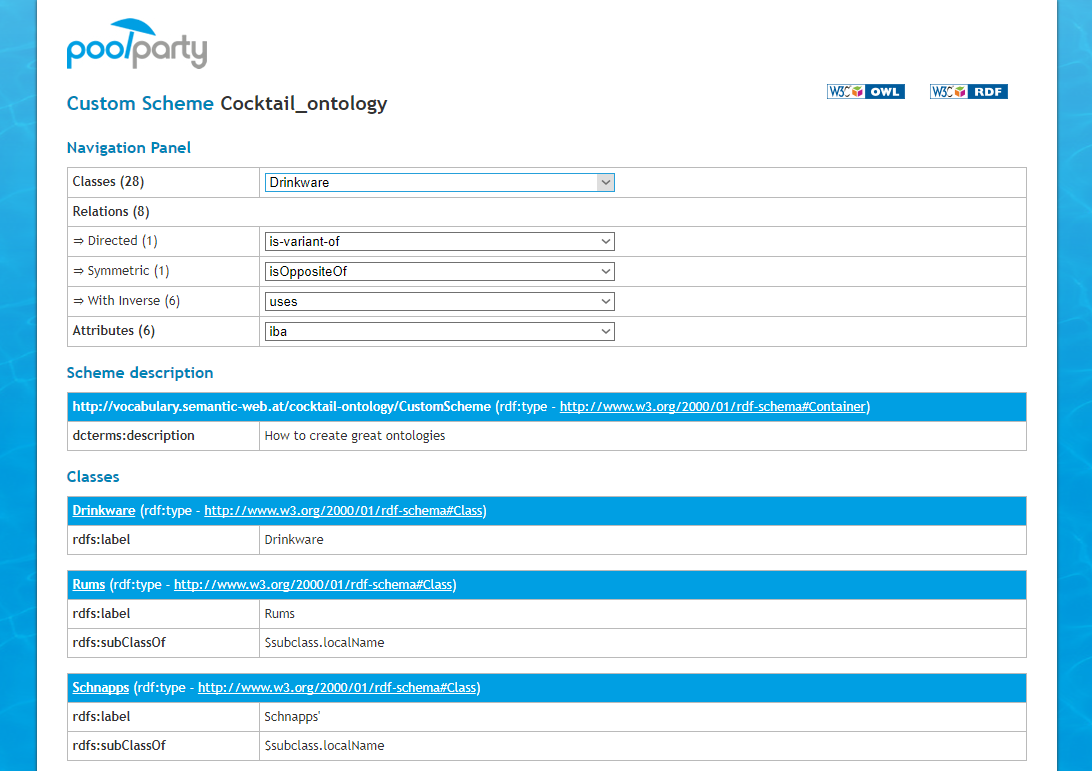This screenshot has height=771, width=1092.
Task: Expand the Classes dropdown showing Drinkware
Action: pyautogui.click(x=440, y=182)
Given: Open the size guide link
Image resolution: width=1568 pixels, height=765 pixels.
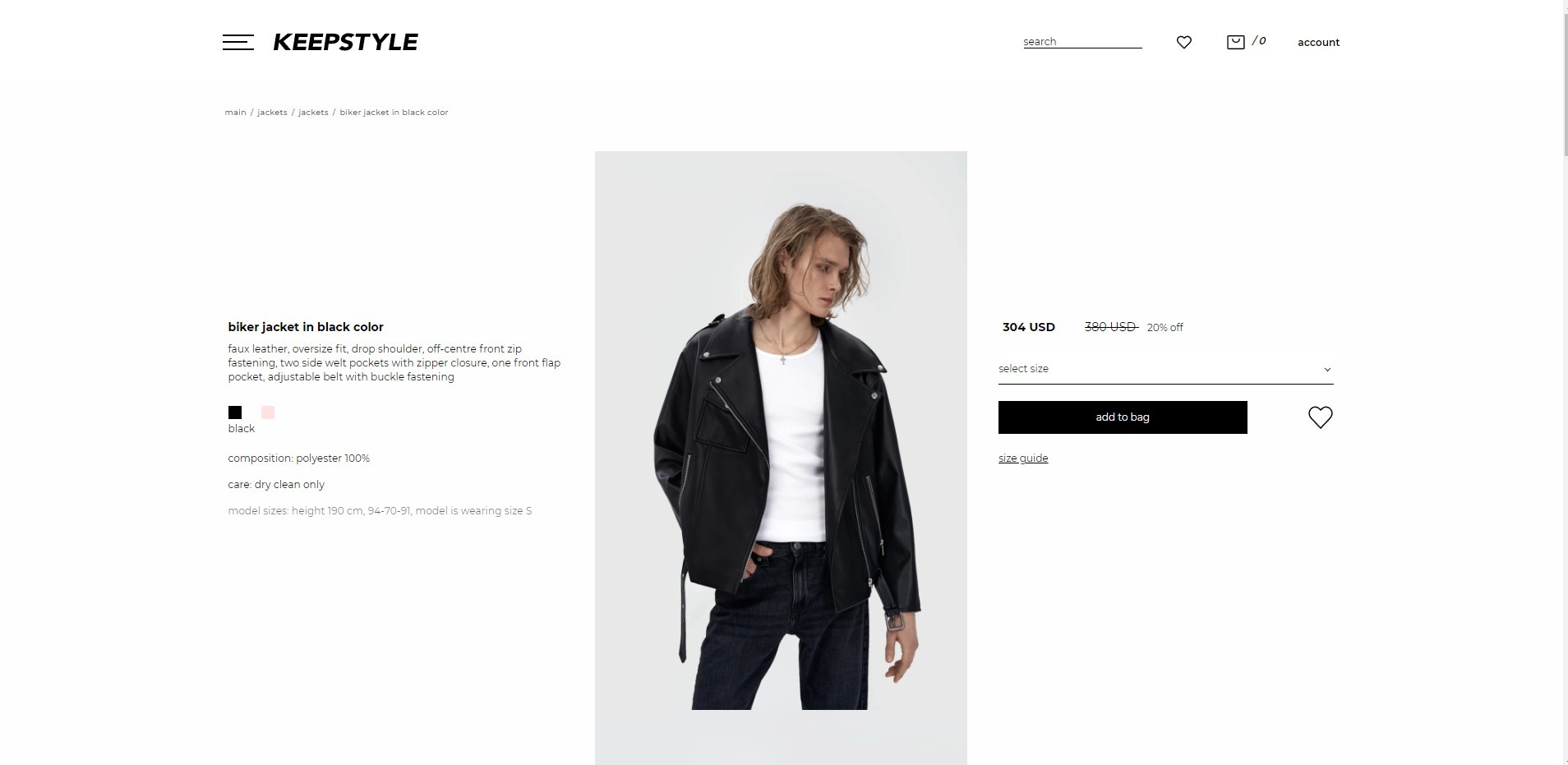Looking at the screenshot, I should (1023, 459).
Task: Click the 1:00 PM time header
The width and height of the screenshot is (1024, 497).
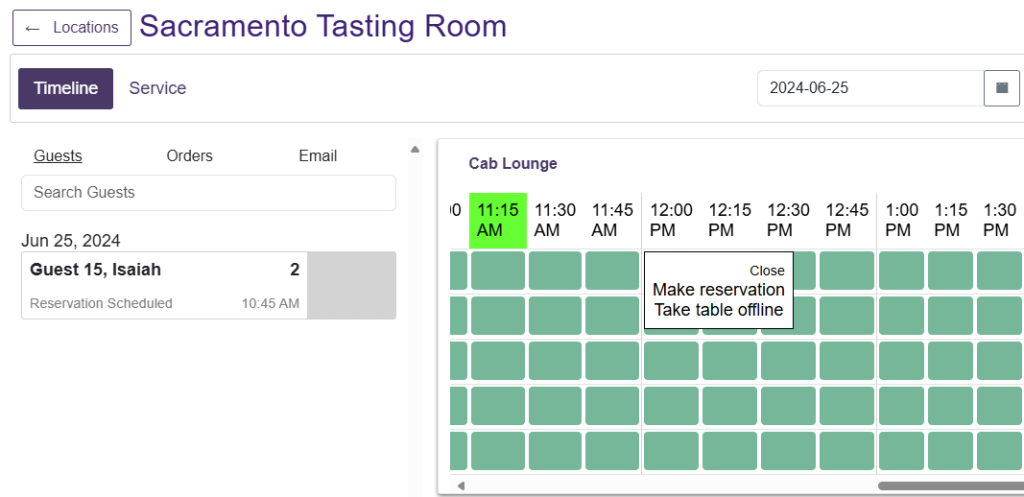Action: click(902, 220)
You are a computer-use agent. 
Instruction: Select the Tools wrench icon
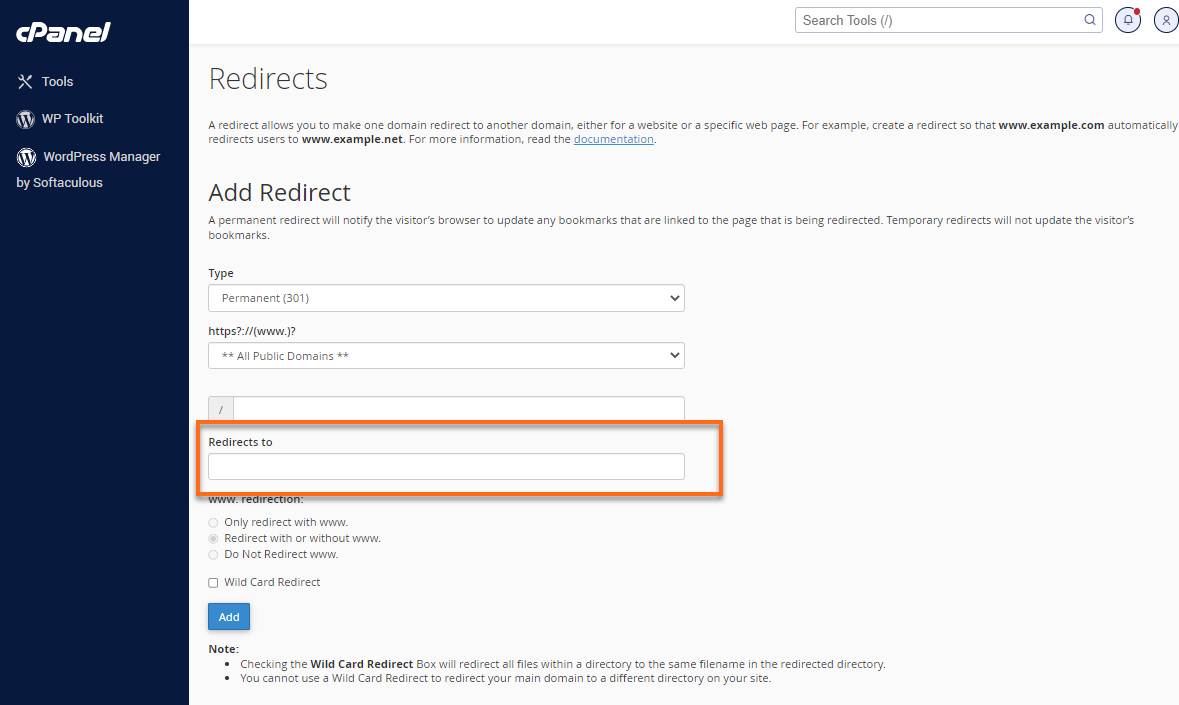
----------
TASK STATEMENT:
Word for word, set down the lines from the line with "Image resolution: width=1568" through the last line of the entries, and nothing else; the pictures stay out.

REPLY:
Image resolution: width=1568 pixels, height=765 pixels.
Looking at the screenshot, I should (1023, 459).
Task: Click the 1:00 PM time header
The width and height of the screenshot is (1024, 497).
Action: click(902, 220)
You are a computer-use agent. 
Instruction: Select the Tools wrench icon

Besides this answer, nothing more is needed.